# How to finish a project to get a rustic look?



## SergeantSawDust (Jun 4, 2012)

My wife loves rustic furniture and I've picked up a couple of finishing techniques to give a shabby chic country sort of look but I've never been able to accomplish anything I'm "proud" of. How to you get a natural rustic antique look? Anyone have any suggestions on products they've used, or a specific process. I've posted a picture to help visualize more of what I'm looking for. This is a video I made on some techniques I picked up for a coffee table I built. Any suggestions/comments would be much appreciated.

SawDustKing Rustic Coffee Table Top Start to finish


----------



## Tennessee (Jul 8, 2011)

When I refinished for 12 years, once in a while we would have a request for an "aged" look. It can be frustrating, but we conquered it pretty well by first going to an antique store, and really, really taking a good look at old distressed furniture. There is a big difference between rustic, aged, and just plain worn. We found them to be three completely different techniques. You refer to rustic, so I'll address that.

For me, rustic implies that it was exposed to weather and exposure that you would not normally expose furniture to, or that it was made out of old wood that had already served some purpose, usually in some kind of weathering situation. It also can be associated with "plain or crude construction". But most people I've dealt with think rustic as something that spent it's life in a barn or outside.
The trick is to get the weathered look on a piece of wood. You can also add what I call wear points. I once did this with a wooden baby chair that we commissioned to look totally used. One of the things I did was to gently sand off a concave edge where the baby would put feet, over and over again, so it looked like the baby had rubbed the shoe back and forth, slowly wearing off the wood. But that is a worn look, not a rustic look. You can also do this by using cheap paint thinned down, and then wear it back off, similar to what some of the guitar companies are doing on distressed models. That is also worn, but with the worn off tint, you approach rustic. 
Remember that words like Queen Anne and Rustic never go together, whereas styles like Quaker and Rustic can go together. I think you get it.
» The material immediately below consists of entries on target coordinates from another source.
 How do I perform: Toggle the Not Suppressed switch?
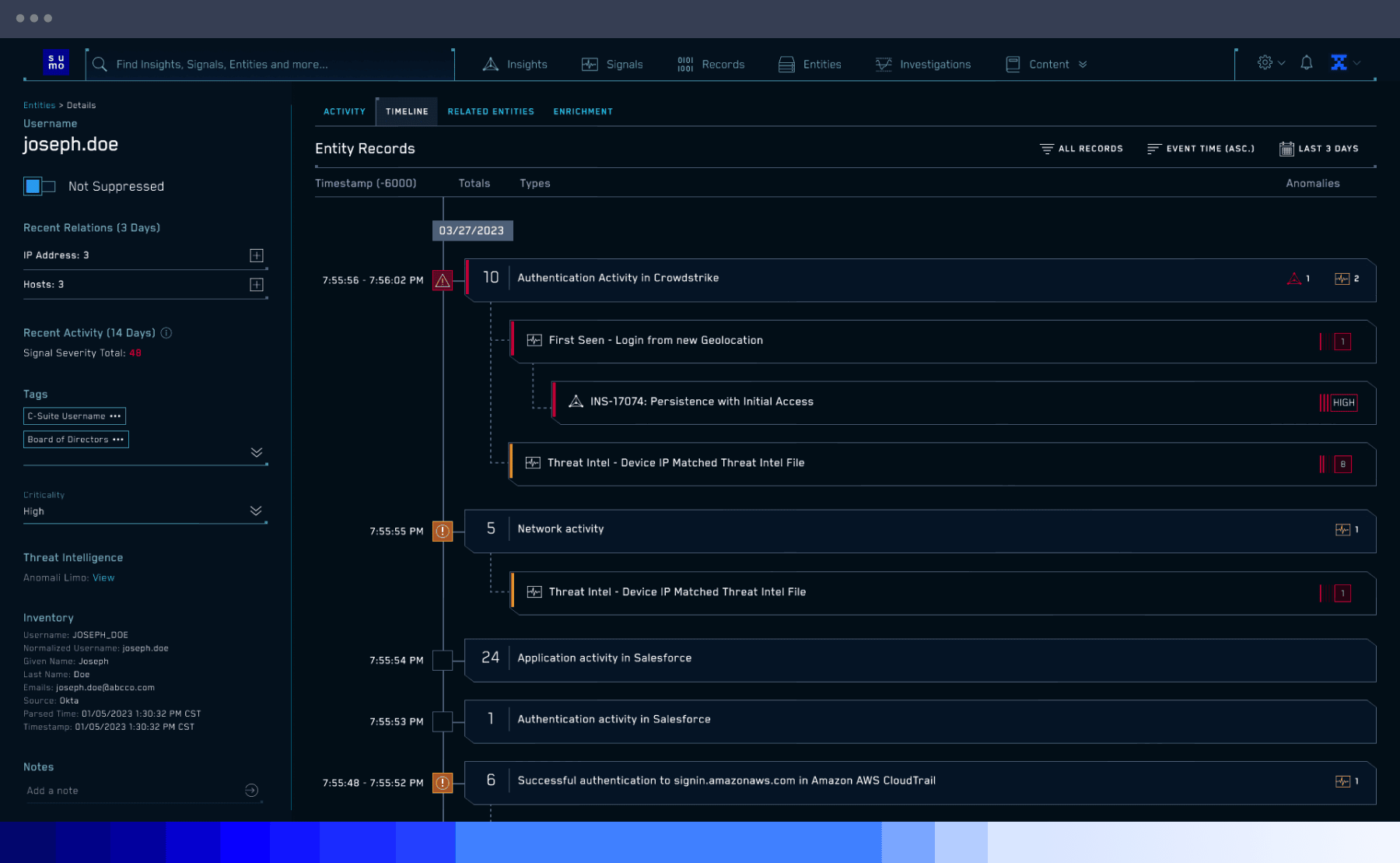tap(40, 187)
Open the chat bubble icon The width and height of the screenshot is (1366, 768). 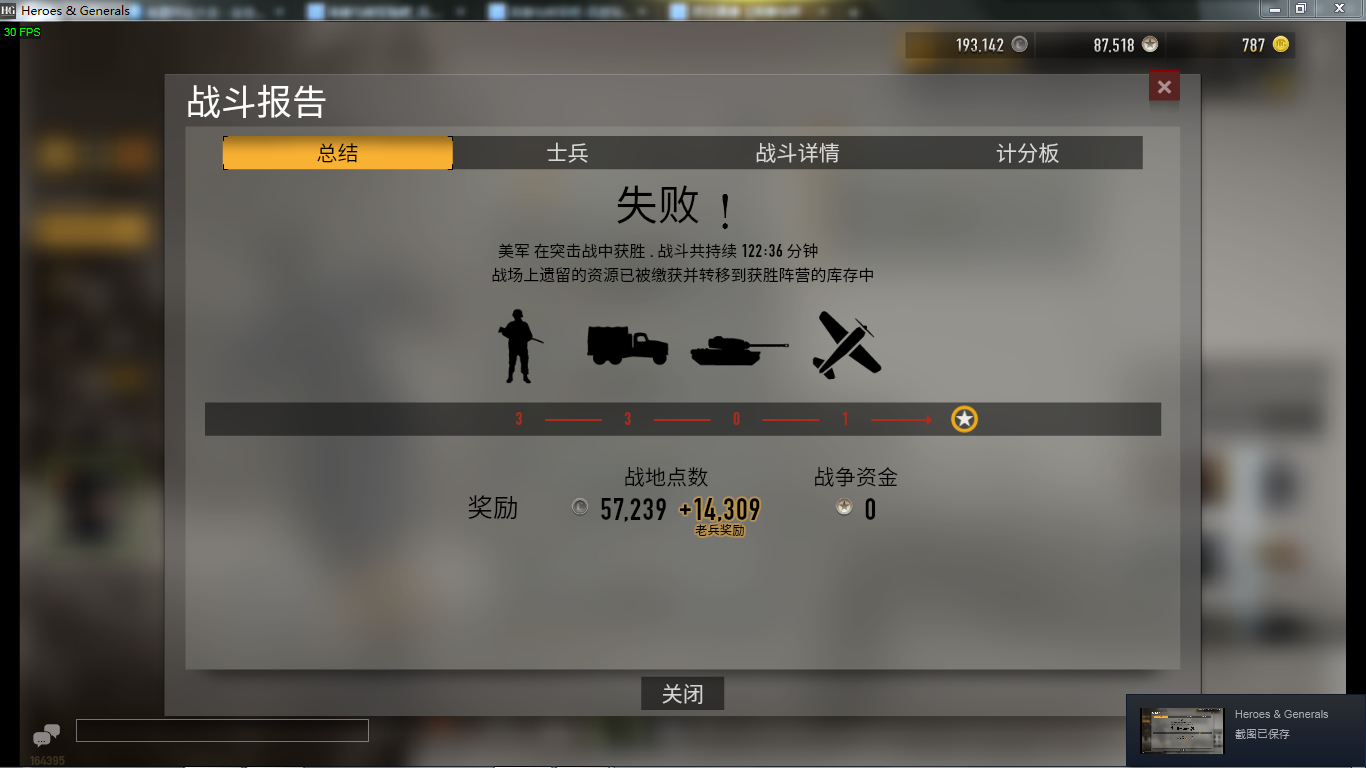tap(46, 735)
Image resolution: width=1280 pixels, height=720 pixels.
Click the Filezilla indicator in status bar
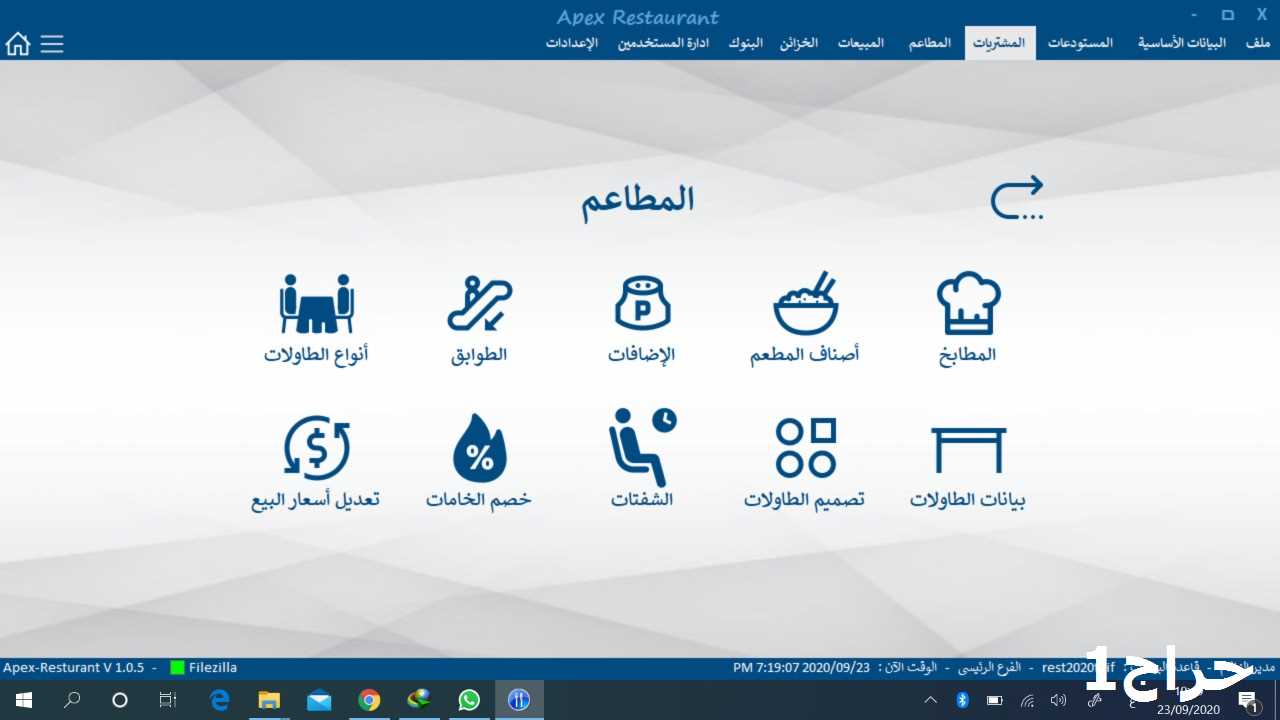coord(204,667)
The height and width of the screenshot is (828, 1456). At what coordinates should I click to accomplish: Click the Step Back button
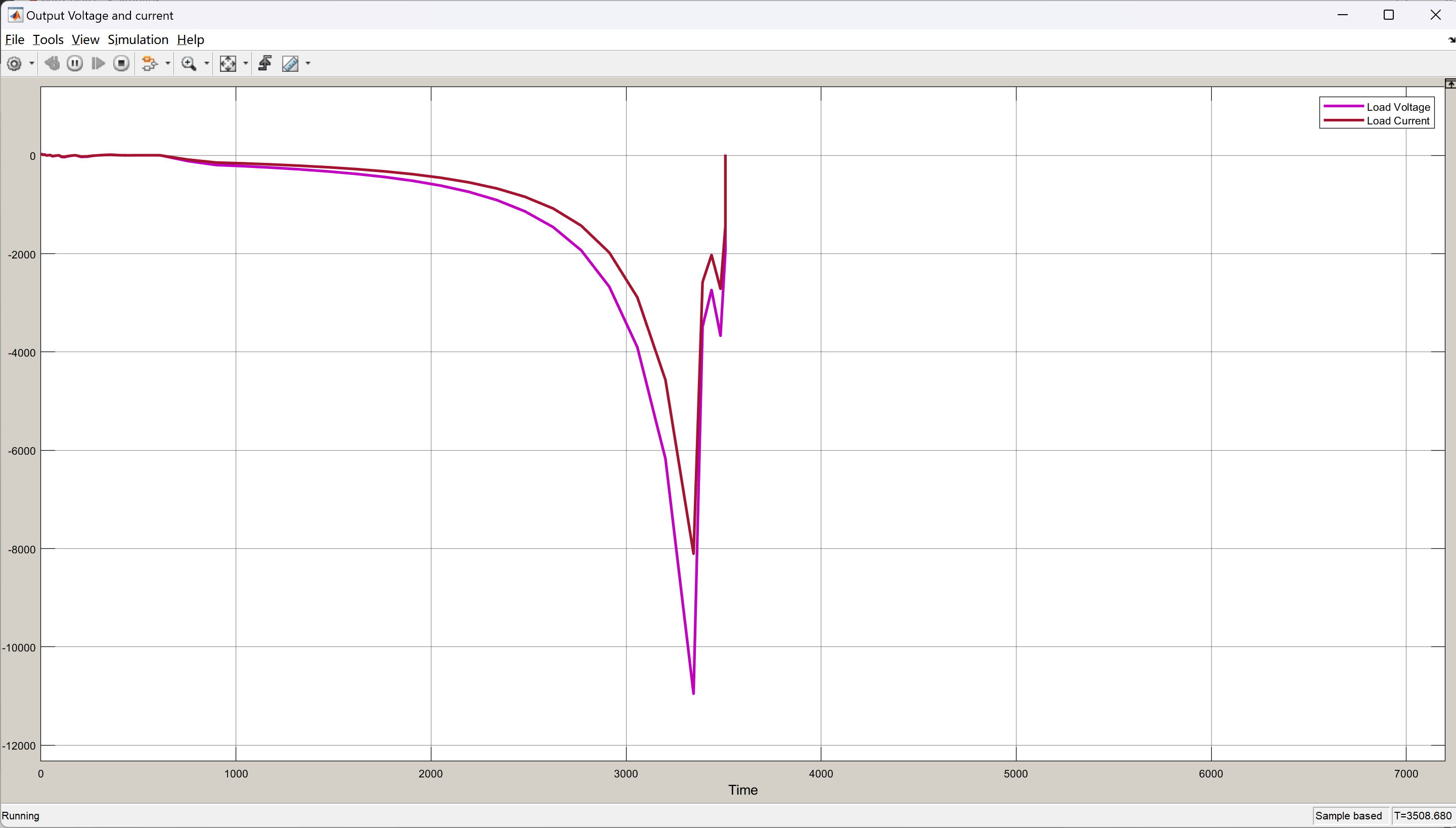(x=52, y=64)
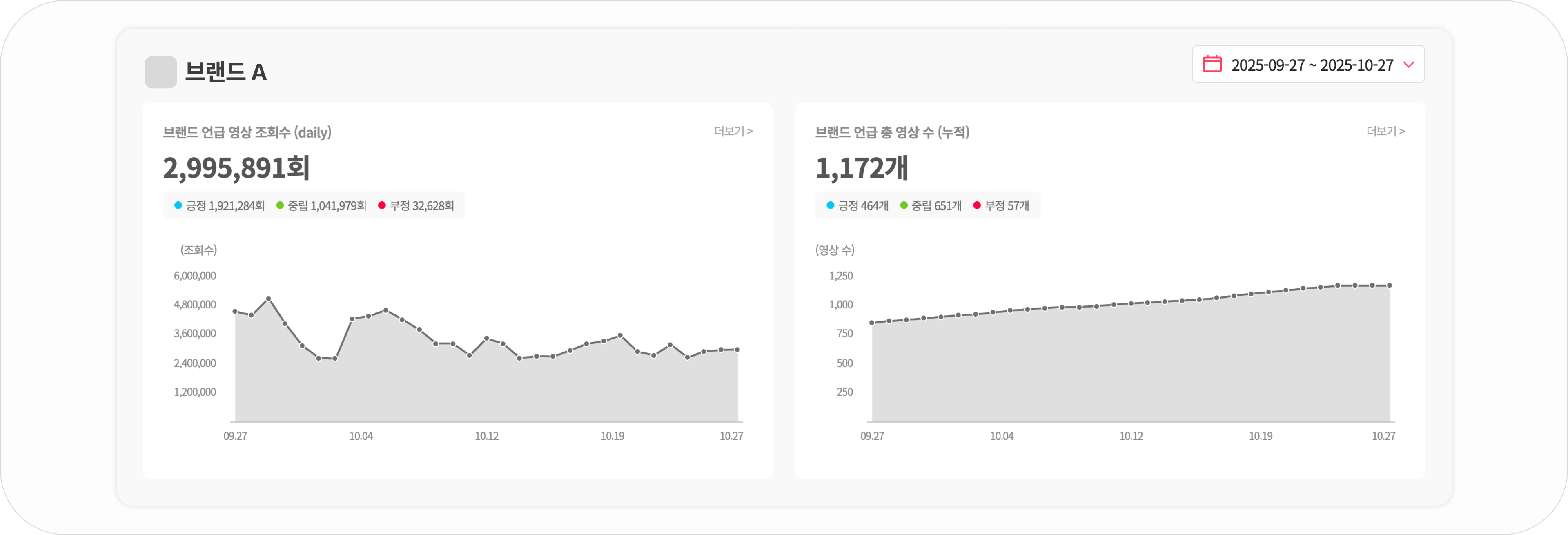1568x535 pixels.
Task: Click the 2,995,891회 total views figure
Action: pos(236,168)
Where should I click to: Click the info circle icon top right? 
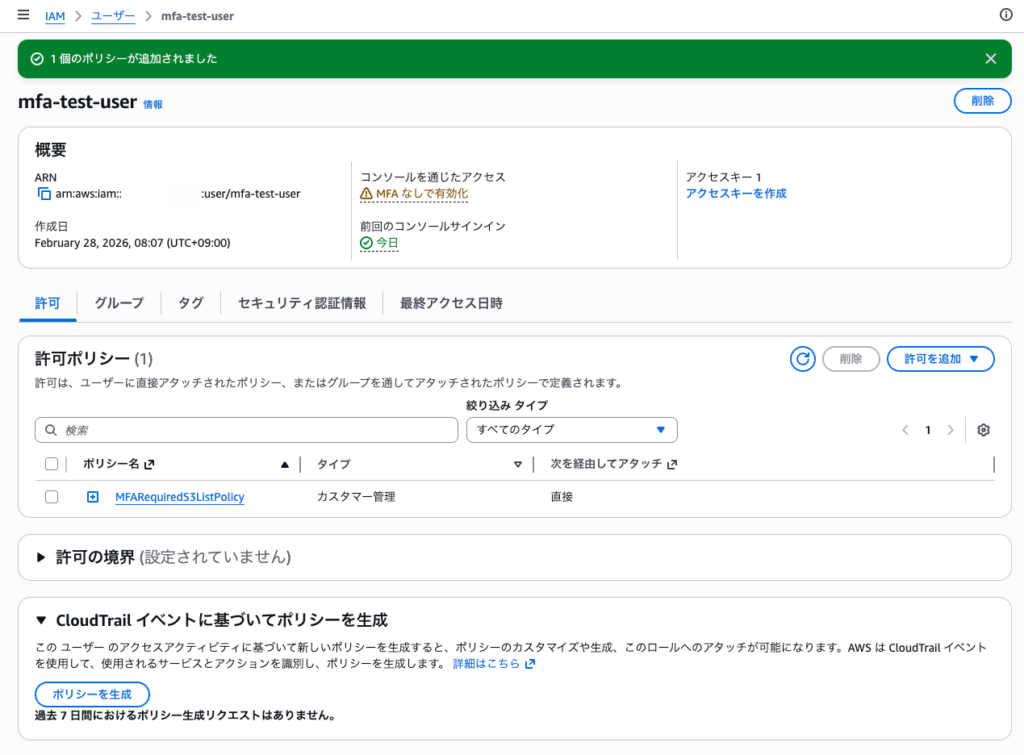[1006, 15]
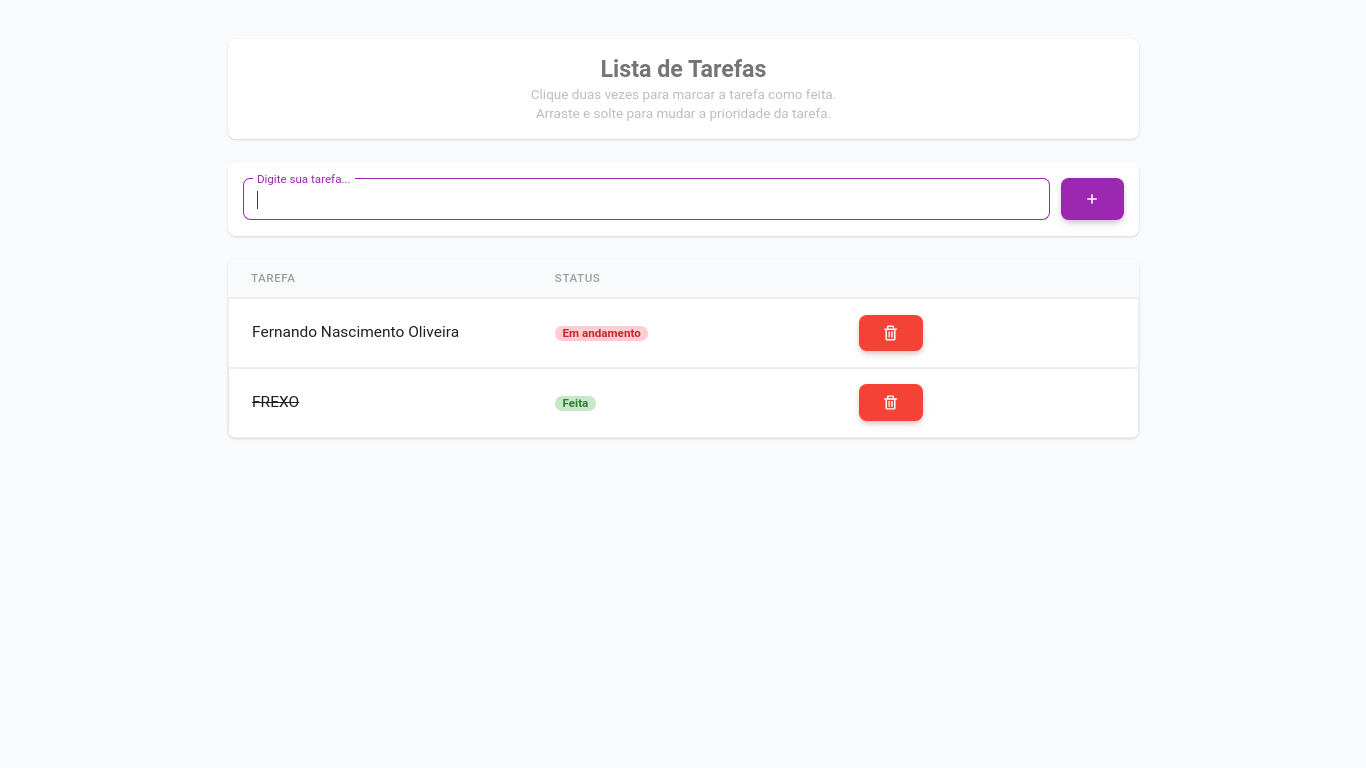Click the Em andamento status badge

point(601,333)
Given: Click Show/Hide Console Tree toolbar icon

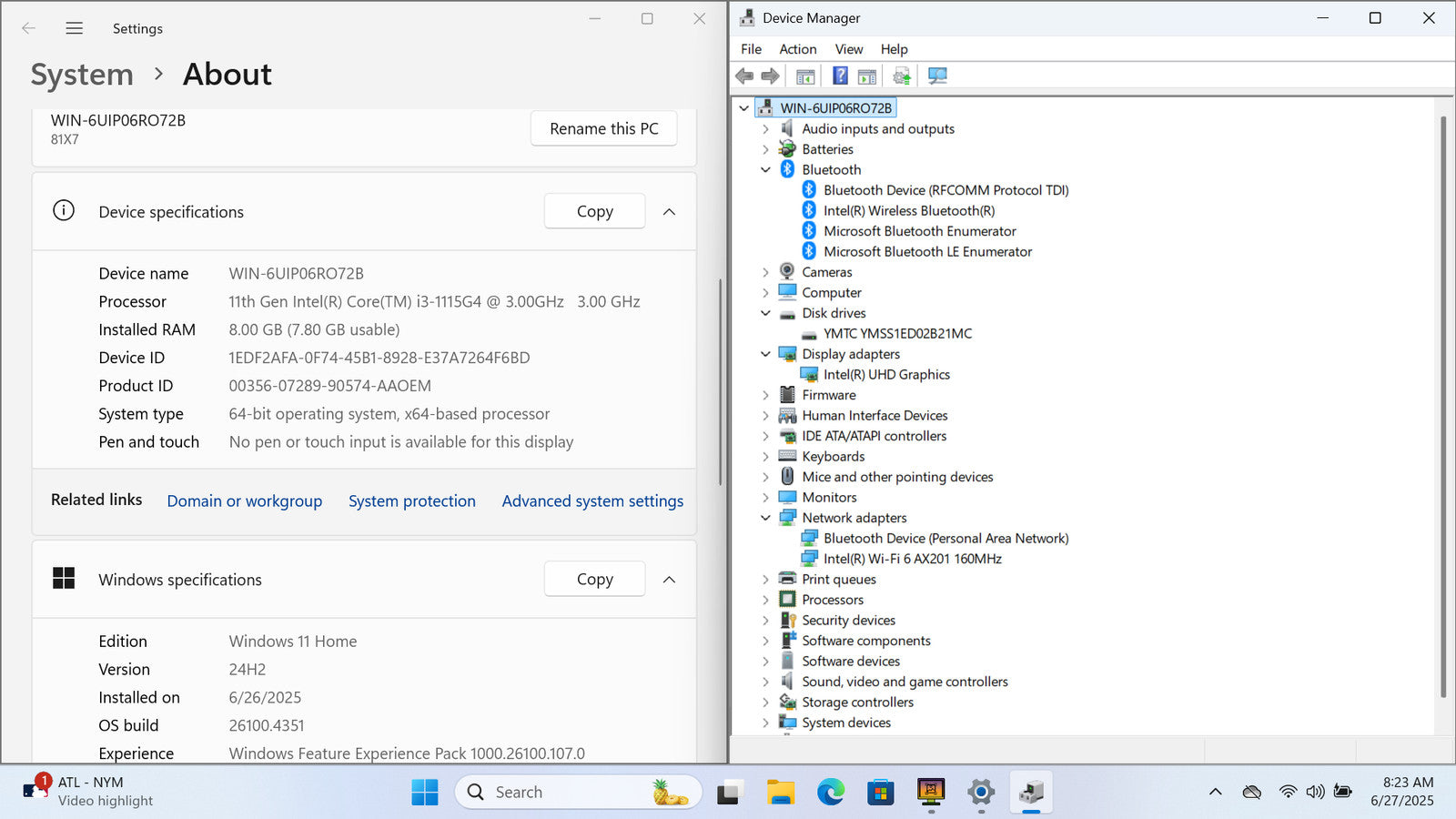Looking at the screenshot, I should pyautogui.click(x=805, y=76).
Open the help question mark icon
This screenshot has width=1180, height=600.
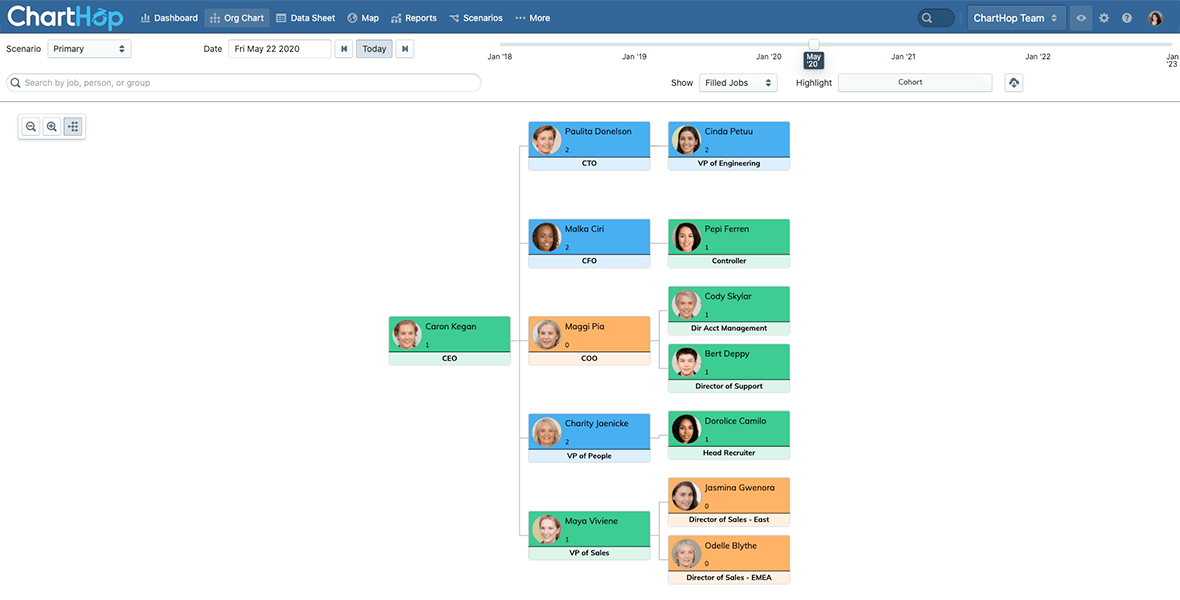[1127, 18]
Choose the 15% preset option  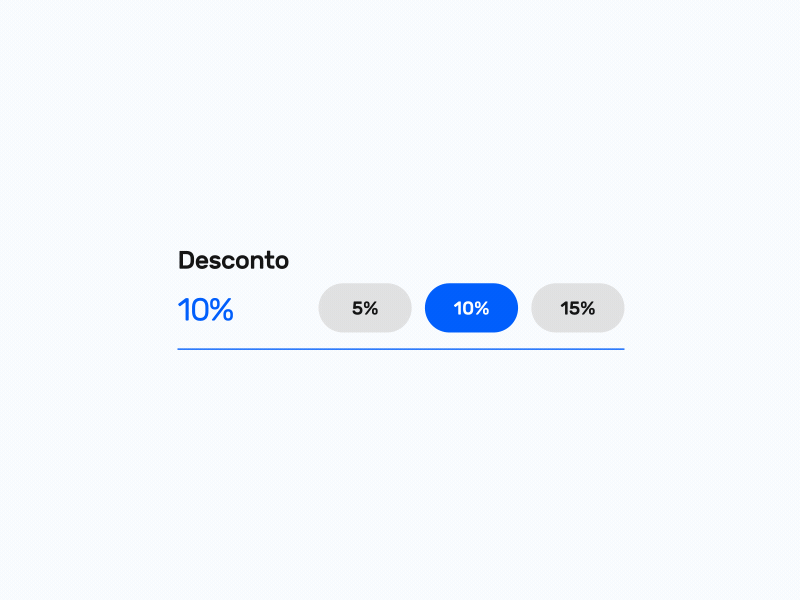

I have to be honest, I never used the chain thing, always came up looking like I just beat up a piece of new wood with chain. And the hand plane technique you use, I use a belt sander with a rough belt, 36 or 50 grit, lightly hitting it where I want, to simulate an "open" grain, where the weather has opened up the wood then I come back with a tint, usually with some gray in it, to simulate the weather. I sand it to be just smooth enough so no one gets a splinter in use.

Next, I have used for years actual wood that lay outside. You just can't beat it for originality. Look on my website at the "Woodshedder" on my gallery page, you will see a brand new Les Paul style guitar with an aged gray oak pickguard and back, lightly sanded to smooth it out, stained with a natural Minwax to just give it a hint of tint, and coated with 9 coats of Nitro Lacquer. The wood is actually only about three years old, but since it lay outside in the rain and sun for the whole time, it turned this beautiful gray which I simply took off just enough to make it somewhat smooth, and then finished it. Find it at pallet companies, the back of most factories, lots of places.

There are lots more ideas, but I will say your ageing of the dimensional lumber you used on the tabletop to me looked like dimensional lumber, even with the beating. I think adding a gray tint, or very thin paint and sanding off most of it to simulate age would have given it much more credibility. I also would have added wear edges to simulate people sitting there for years on end, or some stains like a glass sweat stain, which you can do with a soup can edge and some dark stain.

Lastly, try some reclaimed lumber. It works pretty well, but you have to be careful not to cut too deep, or you end up with a new look made by old wood. Let some of the surface patina stay.
Good luck!!


----------



## SergeantSawDust (Jun 4, 2012)

Paul, Thank you for taking your time to explain your experiences. I researched a lot and did what I thought for that table top but I definitely wasn't happy with it. I realize I lack in finishing and I have learned a lot by your response. Thanks again.


----------



## Stephenw (Nov 14, 2011)

I've built a couple of coffee tables that I wanted to look well used. I used chains with bolts through the links to beat the wood. I also used rasps and files. I kicked the wood around on an asphalt street. I finished with stain and polyurethane.


----------



## Stephenw (Nov 14, 2011)

I watched your video. One thing I noticed was your circular saw was tippy when you cut the ends off your table top. It would be better if your straight edge guide was on the motor side of your circular saw. This would be a much more stable cut and would improve safety.

Check this out…

http://www.woodsmithshop.com/download/308/7plywoodtips.pdf


----------



## ssnvet (Jan 10, 2012)

We have a couple "country" pieces that I like, which probably fit your description of rustic….

First is style… their pseudo-shaker. We've got two hutches and a large jelley cab.

Second is materials…. wide pine boards… mostly 1×12

Third is construction… though some of the pieces have raised panels, they are not perfectly aligned and flush. Also, there are lap joints that are pegged with rough looking pegs that aren't perfectly round and which stand a little proud.

Fourth is finish… These pieces are finished with an opaque stain (kind of a oxe blood color). They sand rub patterns around all the knobs and around the swing of the wooden door latches. Then the pieces are waxed with a darkened bees wax to add a patina look.

Our house has a rustic… barny… type style…. so these pieces work very well for us. They were built buy a mom and pop furniture shop in the middle of nowhere.

I've always wanted to take a hand at knocking off the style to make some matching pieces and my wife contacted the original builders (who are now retired) to get their finish recipe. Hopefully we haven't lost it.


----------



## longgone (May 5, 2009)

Years ago I had a customer that wanted a desk that had an extremely work and rustic look to it. I built an oak desk and then had it sandblasted it to give the grain a old and weathered look. I did not have any sandblasting equipment but i found a place that did sandblasting and the blasted it for me for $25.
I think the finish looked fantastic and my client was also extremely pleased.


----------



## Tennessee (Jul 8, 2011)

SawDustKing, you are welcome! And the idea from Greg, I had forgotten about that! Used to have a sand blaster just for that reason. Bought a cheap HF one and blew sand out in the driveway or yard onto the wood. Worked great, especially with woods where the age rings are predominant!


----------